Following a contentious confirmation process that nearly didn’t move forward, the Senate confirmed Commerce Department aide Nathan Simington in a 49-46 vote as the newest Republican commissioner at the Federal Communications Commission.
The confirmation leaves the FCC deadlocked in a 2-2 party line vote ahead of President-elect Joe Biden’s administration taking over on Jan. 20. Until a fifth commissioner is nominated and confirmed, any possible major internet reforms, such as reinstituting net neutrality or programs doling out funds to expand internet access to rural communities and schools during the pandemic, will likely be slowed.
For weeks, Democrats and advocacy groups have pushed the Senate Commerce Committee to halt Simington’s confirmation to take over Commissioner Mike O’Rielly’s seat due to concerns about his work at Commerce’s National Telecommunications and Information Administration, where he reportedly had a hand in drafting President Donald Trump’s executive order petitioning the FCC to reconsider rule-makings for Section 230 of the Communications Decency Act. And concerns heightened following a Politico report last month detailing an email Simington sent to Fox News host Laura Ingraham soliciting her support in encouraging the FCC to take up the Section 230 petition.
Meanwhile, business groups and Republicans have urged the Senate to push through Simington’s nomination before the end of the congressional session with the hopes of slowing down the Biden FCC’s work. For instance, the conservative organization Americans for Tax Reform sent a letter on Dec. 1 to Senate Majority Leader Mitch McConnell (R-Ky.) arguing that Simington’s confirmation would “ensure a 2-2 FCC that could forestall billions in economic damage.”
Morning Consult asked experts and analysts for their opinions on Simington’s confirmation to the FCC and what a 2-2 deadlock would mean for the Biden administration:
Greg Guice, director of government affairs, Public Knowledge
“If they really thought about it, they would realize that the advantage that they’re seeking is not going to materialize, and in fact, it could make matters worse for the Republicans,” said Guice, who worked at the FCC in various roles for over a decade. “There is a ton of stuff that is done down at the Bureau and office-level at the agency, and all of that stuff is at the chair’s discretion.”

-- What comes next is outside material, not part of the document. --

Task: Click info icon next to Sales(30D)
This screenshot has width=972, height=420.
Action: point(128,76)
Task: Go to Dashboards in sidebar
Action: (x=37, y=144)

“So, if they want a one-body commission, where the chair basically decides everything and that’s just what the agency does until there’s a fifth person there, then that’s exactly what they’re voting for today.”
Nathan Leamer, vice president of public affairs at Targeted Victory and former policy adviser to FCC Chairman Ajit Pai
“If Chairman Pai was able to pass 220 items, and 80 percent with bipartisan support, then I think there is an incredible opportunity to do at least four or five items a month with bipartisan support,” he said, noting that a deadlocked commission could still pass certain orders. “But the one big thing that everyone talks about is net neutrality, and the problem is that net neutrality is going to get caught up in the courts again and it’s going to go back and forth and back and forth. Inevitably, Congress has to solve this problem.”
Matt Wood, vice president of policy and general counsel, Free Press
“The agency can still do something,” Wood said. “More often than not, items are adopted 5-0 or 5-0, but with some concurrence or partial dissents, so some business can get done. It’s just that anything that’s contentious and split along party lines would be unable to move, and unlike the song you hear from some of the Republicans, that’s not good for anybody.”
“The FCC plays a big role in making things work and doling out money for broadband subsidies and adoption,” he added.